What this task involves:
Please keep to the lines below from the one with "RSS (137, 2538)" through the one with "autoimmuneà (399, 1884)", and restate them word for word, ends included.

[Start of Attachment]

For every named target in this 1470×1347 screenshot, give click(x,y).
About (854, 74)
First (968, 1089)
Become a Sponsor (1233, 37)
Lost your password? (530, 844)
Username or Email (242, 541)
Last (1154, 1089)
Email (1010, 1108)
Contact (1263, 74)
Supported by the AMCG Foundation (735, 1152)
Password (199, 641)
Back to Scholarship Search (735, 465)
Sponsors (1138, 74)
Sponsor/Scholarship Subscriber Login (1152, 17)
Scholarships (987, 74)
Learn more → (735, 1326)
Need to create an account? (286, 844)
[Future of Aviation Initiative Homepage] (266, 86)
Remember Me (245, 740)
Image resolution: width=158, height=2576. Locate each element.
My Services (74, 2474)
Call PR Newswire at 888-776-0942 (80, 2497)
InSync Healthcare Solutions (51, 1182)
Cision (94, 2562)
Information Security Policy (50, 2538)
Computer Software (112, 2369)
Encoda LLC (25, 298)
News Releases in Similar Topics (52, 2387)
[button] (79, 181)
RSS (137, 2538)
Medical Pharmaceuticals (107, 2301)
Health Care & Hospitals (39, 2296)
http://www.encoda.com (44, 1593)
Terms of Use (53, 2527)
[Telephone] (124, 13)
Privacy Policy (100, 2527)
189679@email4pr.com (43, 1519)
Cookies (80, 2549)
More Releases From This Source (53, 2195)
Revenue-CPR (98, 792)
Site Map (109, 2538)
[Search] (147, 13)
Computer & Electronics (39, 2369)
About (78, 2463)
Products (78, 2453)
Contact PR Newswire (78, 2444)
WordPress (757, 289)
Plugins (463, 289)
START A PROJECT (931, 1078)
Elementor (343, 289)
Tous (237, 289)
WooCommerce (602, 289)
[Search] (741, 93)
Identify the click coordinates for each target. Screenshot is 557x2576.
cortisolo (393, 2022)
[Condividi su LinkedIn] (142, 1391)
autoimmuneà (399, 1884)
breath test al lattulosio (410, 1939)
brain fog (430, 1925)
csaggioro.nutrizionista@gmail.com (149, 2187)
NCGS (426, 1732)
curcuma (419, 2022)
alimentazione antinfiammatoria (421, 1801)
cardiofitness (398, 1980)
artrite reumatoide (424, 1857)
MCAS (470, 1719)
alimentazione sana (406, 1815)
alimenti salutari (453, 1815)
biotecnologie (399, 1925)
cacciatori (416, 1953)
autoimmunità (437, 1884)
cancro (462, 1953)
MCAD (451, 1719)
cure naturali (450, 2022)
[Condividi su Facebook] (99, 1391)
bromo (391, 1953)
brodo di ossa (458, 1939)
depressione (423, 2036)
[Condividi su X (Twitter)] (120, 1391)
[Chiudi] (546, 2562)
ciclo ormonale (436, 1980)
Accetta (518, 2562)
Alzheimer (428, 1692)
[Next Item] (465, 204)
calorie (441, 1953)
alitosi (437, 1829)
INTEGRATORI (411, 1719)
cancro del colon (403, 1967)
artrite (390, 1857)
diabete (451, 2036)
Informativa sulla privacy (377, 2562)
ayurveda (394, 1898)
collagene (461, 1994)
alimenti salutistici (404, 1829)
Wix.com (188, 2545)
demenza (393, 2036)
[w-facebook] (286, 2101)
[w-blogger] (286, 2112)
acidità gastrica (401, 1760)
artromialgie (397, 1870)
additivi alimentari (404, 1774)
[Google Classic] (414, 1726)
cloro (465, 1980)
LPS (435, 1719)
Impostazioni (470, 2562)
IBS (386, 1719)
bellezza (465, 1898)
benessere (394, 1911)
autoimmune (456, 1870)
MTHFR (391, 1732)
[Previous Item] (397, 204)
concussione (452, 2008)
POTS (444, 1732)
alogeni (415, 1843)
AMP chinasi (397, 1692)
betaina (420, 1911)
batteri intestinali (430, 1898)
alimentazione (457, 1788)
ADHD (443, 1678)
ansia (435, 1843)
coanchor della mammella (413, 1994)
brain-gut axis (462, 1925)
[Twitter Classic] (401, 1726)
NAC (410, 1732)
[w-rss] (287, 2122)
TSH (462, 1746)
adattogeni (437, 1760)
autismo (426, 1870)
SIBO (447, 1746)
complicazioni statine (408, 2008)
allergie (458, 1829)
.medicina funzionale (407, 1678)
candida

[End of Attachment]

Response to this exercise:
RSS (137, 2538)
Medical Pharmaceuticals (107, 2301)
Health Care & Hospitals (39, 2296)
http://www.encoda.com (44, 1593)
Terms of Use (53, 2527)
[Telephone] (124, 13)
Privacy Policy (100, 2527)
189679@email4pr.com (43, 1519)
Cookies (80, 2549)
More Releases From This Source (53, 2195)
Revenue-CPR (98, 792)
Site Map (109, 2538)
[Search] (147, 13)
Computer & Electronics (39, 2369)
About (78, 2463)
Products (78, 2453)
Contact PR Newswire (78, 2444)
WordPress (757, 289)
Plugins (463, 289)
START A PROJECT (931, 1078)
Elementor (343, 289)
Tous (237, 289)
WooCommerce (602, 289)
[Search] (741, 93)
Identify the click coordinates for each target. Screenshot is 557x2576.
cortisolo (393, 2022)
[Condividi su LinkedIn] (142, 1391)
autoimmuneà (399, 1884)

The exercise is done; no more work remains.